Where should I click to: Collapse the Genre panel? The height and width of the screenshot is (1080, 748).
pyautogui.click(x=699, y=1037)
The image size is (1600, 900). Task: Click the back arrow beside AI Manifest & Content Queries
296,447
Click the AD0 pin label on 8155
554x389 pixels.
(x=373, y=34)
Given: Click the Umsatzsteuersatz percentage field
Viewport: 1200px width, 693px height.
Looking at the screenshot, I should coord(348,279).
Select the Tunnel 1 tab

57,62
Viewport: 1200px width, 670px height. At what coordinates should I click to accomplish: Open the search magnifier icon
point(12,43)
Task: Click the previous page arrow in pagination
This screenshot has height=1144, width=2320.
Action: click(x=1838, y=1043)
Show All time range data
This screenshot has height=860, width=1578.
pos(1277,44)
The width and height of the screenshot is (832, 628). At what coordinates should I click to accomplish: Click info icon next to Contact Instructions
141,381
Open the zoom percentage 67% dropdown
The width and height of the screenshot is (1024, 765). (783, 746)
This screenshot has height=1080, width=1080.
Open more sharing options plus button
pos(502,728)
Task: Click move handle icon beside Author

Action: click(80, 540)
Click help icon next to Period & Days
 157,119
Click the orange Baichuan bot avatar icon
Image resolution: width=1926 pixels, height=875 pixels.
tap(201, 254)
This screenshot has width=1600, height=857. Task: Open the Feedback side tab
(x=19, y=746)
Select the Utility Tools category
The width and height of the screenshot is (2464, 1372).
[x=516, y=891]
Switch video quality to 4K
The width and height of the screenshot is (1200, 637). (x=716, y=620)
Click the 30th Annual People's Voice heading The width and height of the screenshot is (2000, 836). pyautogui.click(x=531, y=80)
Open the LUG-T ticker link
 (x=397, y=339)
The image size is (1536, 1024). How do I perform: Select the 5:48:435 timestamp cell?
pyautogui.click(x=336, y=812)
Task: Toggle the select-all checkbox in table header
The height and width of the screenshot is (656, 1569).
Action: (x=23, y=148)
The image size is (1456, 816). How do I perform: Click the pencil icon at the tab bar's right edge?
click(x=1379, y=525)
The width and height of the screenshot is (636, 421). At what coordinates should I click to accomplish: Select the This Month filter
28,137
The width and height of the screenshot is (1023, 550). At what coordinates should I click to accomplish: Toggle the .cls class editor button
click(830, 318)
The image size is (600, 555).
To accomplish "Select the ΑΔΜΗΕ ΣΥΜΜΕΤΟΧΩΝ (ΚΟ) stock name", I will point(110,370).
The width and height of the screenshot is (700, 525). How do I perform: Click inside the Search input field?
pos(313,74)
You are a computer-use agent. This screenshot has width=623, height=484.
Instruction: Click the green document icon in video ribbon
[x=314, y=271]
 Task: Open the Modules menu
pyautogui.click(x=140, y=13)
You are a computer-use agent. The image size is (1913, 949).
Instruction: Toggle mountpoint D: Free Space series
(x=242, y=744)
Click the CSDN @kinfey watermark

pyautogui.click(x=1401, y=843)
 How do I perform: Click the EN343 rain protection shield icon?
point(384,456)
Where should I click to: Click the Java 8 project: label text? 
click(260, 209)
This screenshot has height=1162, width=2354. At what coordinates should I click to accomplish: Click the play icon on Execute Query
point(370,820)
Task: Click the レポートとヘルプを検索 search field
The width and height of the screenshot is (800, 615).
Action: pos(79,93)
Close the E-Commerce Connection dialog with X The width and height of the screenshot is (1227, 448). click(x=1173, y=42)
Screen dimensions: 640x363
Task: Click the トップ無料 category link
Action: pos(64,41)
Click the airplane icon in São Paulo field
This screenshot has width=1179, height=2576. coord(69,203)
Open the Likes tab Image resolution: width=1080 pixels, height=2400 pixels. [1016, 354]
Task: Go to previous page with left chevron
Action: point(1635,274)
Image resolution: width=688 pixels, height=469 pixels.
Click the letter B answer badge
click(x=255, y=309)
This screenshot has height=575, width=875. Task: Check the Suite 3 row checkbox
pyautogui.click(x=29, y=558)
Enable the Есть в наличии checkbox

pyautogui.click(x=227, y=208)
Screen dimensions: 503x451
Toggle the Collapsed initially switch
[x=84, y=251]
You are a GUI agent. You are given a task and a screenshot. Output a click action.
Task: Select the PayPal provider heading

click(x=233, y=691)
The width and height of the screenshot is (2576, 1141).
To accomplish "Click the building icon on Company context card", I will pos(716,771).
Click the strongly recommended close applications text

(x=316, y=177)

- - - -

SET TASK:
Reproduce all of the items above verbatim, keeping every line unchanged.

ANSWER TO THIS EXERCISE:
Where should I click to: Collapse the Genre panel? The height and width of the screenshot is (1080, 748).
pyautogui.click(x=699, y=1037)
The image size is (1600, 900). Task: Click the back arrow beside AI Manifest & Content Queries
296,447
Click the AD0 pin label on 8155
554x389 pixels.
(x=373, y=34)
Given: Click the Umsatzsteuersatz percentage field
Viewport: 1200px width, 693px height.
Looking at the screenshot, I should coord(348,279).
Select the Tunnel 1 tab

57,62
Viewport: 1200px width, 670px height. At what coordinates should I click to accomplish: Open the search magnifier icon
point(12,43)
Task: Click the previous page arrow in pagination
This screenshot has height=1144, width=2320.
Action: click(x=1838, y=1043)
Show All time range data
This screenshot has height=860, width=1578.
pos(1277,44)
The width and height of the screenshot is (832, 628). At what coordinates should I click to accomplish: Click info icon next to Contact Instructions
141,381
Open the zoom percentage 67% dropdown
The width and height of the screenshot is (1024, 765). (783, 746)
This screenshot has height=1080, width=1080.
Open more sharing options plus button
pos(502,728)
Task: Click move handle icon beside Author

Action: click(80, 540)
Click help icon next to Period & Days
 157,119
Click the orange Baichuan bot avatar icon
Image resolution: width=1926 pixels, height=875 pixels.
tap(201, 254)
This screenshot has width=1600, height=857. Task: Open the Feedback side tab
(x=19, y=746)
Select the Utility Tools category
The width and height of the screenshot is (2464, 1372).
[x=516, y=891]
Switch video quality to 4K
The width and height of the screenshot is (1200, 637). (x=716, y=620)
Click the 30th Annual People's Voice heading The width and height of the screenshot is (2000, 836). pyautogui.click(x=531, y=80)
Open the LUG-T ticker link
 (x=397, y=339)
The image size is (1536, 1024). How do I perform: Select the 5:48:435 timestamp cell?
pyautogui.click(x=336, y=812)
Task: Toggle the select-all checkbox in table header
The height and width of the screenshot is (656, 1569).
Action: (x=23, y=148)
The image size is (1456, 816). How do I perform: Click the pencil icon at the tab bar's right edge?
click(x=1379, y=525)
The width and height of the screenshot is (636, 421). At what coordinates should I click to accomplish: Select the This Month filter
28,137
The width and height of the screenshot is (1023, 550). At what coordinates should I click to accomplish: Toggle the .cls class editor button
click(830, 318)
The image size is (600, 555).
To accomplish "Select the ΑΔΜΗΕ ΣΥΜΜΕΤΟΧΩΝ (ΚΟ) stock name", I will point(110,370).
The width and height of the screenshot is (700, 525). How do I perform: Click inside the Search input field?
pos(313,74)
You are a computer-use agent. This screenshot has width=623, height=484.
Instruction: Click the green document icon in video ribbon
[x=314, y=271]
 Task: Open the Modules menu
pyautogui.click(x=140, y=13)
You are a computer-use agent. The image size is (1913, 949).
Instruction: Toggle mountpoint D: Free Space series
(x=242, y=744)
Click the CSDN @kinfey watermark

pyautogui.click(x=1401, y=843)
 How do I perform: Click the EN343 rain protection shield icon?
point(384,456)
Where should I click to: Click the Java 8 project: label text? 
click(260, 209)
This screenshot has height=1162, width=2354. At what coordinates should I click to accomplish: Click the play icon on Execute Query
point(370,820)
Task: Click the レポートとヘルプを検索 search field
The width and height of the screenshot is (800, 615).
Action: pos(79,93)
Close the E-Commerce Connection dialog with X The width and height of the screenshot is (1227, 448). click(x=1173, y=42)
Screen dimensions: 640x363
Task: Click the トップ無料 category link
Action: pos(64,41)
Click the airplane icon in São Paulo field
This screenshot has width=1179, height=2576. coord(69,203)
Open the Likes tab Image resolution: width=1080 pixels, height=2400 pixels. [1016, 354]
Task: Go to previous page with left chevron
Action: point(1635,274)
Image resolution: width=688 pixels, height=469 pixels.
Click the letter B answer badge
click(x=255, y=309)
This screenshot has height=575, width=875. Task: Check the Suite 3 row checkbox
pyautogui.click(x=29, y=558)
Enable the Есть в наличии checkbox

pyautogui.click(x=227, y=208)
Screen dimensions: 503x451
Toggle the Collapsed initially switch
[x=84, y=251]
You are a GUI agent. You are given a task and a screenshot. Output a click action.
Task: Select the PayPal provider heading

click(x=233, y=691)
The width and height of the screenshot is (2576, 1141).
To accomplish "Click the building icon on Company context card", I will pos(716,771).
Click the strongly recommended close applications text

(x=316, y=177)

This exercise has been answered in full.